* SOURCE EXTRACT
──────

Experimental setup for the dripping ignition of tissue paper, where drips are produced from a burning wire.

Table 1 Characteristics of drip for different wire configurations.

To quantify the ignitability of a drip, a double-layer cellulose tissue paper of 10 cm × 10 cm is placed at different heights to capture only one drip and see whether the ignition occurs. This thin tissue paper is chosen because it is a common residential fuel and is very easy to ignite. The ignition is defined as that a flame can be sustained in the paper and eventually burn out the paper. Smoldering ignition by a single drip is not observed in the experiment. To determine the ignitability of a single drip, at least 10 repeating tests are conducted.

──────

* DATA SHOWN

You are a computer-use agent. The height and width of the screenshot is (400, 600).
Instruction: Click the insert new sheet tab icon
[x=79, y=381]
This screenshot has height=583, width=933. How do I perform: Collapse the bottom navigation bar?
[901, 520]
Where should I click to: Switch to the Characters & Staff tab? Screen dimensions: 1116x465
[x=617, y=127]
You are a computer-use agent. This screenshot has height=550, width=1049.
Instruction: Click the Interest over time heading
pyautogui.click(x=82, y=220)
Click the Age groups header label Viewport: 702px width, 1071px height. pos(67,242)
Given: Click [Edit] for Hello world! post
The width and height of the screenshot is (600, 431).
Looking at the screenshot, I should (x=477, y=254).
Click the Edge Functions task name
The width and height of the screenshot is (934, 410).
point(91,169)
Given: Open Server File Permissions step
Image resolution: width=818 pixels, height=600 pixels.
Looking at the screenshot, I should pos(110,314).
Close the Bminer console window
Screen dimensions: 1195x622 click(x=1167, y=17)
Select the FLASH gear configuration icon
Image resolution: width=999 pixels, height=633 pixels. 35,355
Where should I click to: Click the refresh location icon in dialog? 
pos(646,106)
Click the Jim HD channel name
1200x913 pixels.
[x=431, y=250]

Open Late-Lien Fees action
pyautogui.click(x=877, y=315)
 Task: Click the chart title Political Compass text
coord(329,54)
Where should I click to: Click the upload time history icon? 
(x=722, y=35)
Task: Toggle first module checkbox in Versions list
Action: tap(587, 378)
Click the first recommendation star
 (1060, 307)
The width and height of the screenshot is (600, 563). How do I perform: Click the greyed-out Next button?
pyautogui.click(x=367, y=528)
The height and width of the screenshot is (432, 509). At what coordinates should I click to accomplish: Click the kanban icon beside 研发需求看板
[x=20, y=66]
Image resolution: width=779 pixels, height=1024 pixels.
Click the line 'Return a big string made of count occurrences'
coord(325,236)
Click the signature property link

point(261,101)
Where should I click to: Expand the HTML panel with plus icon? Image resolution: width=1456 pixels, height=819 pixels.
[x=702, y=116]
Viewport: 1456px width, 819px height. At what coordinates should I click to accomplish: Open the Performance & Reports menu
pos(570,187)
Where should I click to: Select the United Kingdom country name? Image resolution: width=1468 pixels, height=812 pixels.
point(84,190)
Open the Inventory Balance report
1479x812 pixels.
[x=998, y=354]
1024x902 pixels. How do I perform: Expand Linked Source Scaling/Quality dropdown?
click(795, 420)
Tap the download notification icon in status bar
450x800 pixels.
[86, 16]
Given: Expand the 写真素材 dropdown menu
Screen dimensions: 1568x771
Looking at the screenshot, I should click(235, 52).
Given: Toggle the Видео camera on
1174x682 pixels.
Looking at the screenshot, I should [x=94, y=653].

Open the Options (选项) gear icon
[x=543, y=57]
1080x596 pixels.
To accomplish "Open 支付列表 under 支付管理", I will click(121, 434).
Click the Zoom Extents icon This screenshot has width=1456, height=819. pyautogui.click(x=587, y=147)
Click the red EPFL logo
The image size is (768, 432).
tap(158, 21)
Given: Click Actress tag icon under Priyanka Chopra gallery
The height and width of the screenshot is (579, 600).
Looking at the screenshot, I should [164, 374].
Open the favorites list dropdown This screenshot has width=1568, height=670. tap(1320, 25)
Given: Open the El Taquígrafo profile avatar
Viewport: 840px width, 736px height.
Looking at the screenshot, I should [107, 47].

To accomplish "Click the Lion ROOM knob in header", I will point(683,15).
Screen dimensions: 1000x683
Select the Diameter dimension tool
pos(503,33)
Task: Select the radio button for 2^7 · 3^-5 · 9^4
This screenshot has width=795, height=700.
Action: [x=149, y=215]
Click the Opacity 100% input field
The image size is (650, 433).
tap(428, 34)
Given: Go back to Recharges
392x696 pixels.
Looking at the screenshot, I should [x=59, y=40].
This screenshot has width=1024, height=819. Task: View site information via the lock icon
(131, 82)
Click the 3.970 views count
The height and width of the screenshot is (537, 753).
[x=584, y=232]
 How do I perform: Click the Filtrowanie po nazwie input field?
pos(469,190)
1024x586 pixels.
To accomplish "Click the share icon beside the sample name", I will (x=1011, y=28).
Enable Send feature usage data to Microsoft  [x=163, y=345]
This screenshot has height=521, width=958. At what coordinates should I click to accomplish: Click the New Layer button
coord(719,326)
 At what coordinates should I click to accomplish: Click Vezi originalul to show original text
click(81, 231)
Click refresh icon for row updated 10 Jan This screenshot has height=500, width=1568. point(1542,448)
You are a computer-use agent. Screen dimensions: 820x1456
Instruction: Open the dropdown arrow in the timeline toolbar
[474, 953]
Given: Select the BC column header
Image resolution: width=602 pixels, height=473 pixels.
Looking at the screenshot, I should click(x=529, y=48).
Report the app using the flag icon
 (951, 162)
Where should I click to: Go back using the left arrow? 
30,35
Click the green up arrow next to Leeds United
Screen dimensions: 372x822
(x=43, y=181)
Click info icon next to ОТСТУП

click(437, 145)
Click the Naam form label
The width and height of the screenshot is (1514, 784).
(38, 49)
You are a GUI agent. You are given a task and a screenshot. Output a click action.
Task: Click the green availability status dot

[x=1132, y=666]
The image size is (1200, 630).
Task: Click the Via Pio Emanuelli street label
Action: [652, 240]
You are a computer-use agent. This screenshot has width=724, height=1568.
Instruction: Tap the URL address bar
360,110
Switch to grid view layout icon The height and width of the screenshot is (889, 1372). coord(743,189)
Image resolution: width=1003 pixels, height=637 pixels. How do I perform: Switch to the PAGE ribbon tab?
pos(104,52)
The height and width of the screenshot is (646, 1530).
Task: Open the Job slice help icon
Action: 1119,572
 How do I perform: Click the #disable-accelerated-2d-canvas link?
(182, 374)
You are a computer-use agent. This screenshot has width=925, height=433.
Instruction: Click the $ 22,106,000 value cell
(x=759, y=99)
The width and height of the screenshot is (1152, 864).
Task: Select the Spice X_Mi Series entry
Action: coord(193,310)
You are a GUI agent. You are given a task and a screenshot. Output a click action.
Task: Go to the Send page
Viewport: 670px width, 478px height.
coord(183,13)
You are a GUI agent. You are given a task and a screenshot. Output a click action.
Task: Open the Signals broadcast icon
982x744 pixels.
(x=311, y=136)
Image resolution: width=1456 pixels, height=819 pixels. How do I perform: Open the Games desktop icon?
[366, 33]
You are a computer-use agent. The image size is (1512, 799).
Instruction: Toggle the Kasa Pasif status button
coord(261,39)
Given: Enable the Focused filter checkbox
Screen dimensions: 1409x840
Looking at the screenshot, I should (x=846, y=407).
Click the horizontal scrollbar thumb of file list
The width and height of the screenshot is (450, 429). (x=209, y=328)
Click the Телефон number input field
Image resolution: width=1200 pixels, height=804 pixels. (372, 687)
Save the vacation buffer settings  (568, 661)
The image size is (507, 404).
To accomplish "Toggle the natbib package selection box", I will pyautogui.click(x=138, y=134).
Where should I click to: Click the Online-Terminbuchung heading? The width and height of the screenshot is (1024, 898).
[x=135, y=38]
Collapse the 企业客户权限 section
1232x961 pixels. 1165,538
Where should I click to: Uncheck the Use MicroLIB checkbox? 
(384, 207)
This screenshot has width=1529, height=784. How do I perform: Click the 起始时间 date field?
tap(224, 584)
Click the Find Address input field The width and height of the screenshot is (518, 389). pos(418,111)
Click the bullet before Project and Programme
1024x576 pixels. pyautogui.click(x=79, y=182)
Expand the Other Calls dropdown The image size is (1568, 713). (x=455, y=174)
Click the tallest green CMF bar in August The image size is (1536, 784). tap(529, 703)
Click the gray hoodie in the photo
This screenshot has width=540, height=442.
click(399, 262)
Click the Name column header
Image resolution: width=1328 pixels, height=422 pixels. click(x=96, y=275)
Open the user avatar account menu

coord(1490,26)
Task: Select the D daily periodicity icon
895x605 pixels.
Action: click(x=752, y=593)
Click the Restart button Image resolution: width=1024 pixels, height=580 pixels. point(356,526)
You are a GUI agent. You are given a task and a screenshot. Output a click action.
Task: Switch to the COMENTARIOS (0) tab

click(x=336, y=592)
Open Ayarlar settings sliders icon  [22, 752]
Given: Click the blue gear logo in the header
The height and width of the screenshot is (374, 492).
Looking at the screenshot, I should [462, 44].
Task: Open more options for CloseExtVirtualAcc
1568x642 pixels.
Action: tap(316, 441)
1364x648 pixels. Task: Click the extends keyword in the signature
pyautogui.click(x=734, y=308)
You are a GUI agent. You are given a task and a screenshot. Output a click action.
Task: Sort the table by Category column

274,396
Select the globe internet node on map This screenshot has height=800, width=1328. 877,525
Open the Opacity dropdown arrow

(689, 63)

──────

* WHAT YOU NEED TO DO
1. Rewrite everything in the tissue paper ignition passage from "To quantify the" down to "tests are conducted.", changing "drip" to "droplet".
2. Copy every line of the rows that contains the string "settings", matching case exactly.

* SOLUTIONS PER TASK
1.
To quantify the ignitability of a droplet, a double-layer cellulose tissue paper of 10 cm × 10 cm is placed at different heights to capture only one droplet and see whether the ignition occurs. This thin tissue paper is chosen because it is a common residential fuel and is very easy to ignite. The ignition is defined as that a flame can be sustained in the paper and eventually burn out the paper. Smoldering ignition by a single droplet is not observed in the experiment. To determine the ignitability of a single droplet, at least 10 repeating tests are conducted.

2.
Save the vacation buffer settings  (568, 661)
Open Ayarlar settings sliders icon  [22, 752]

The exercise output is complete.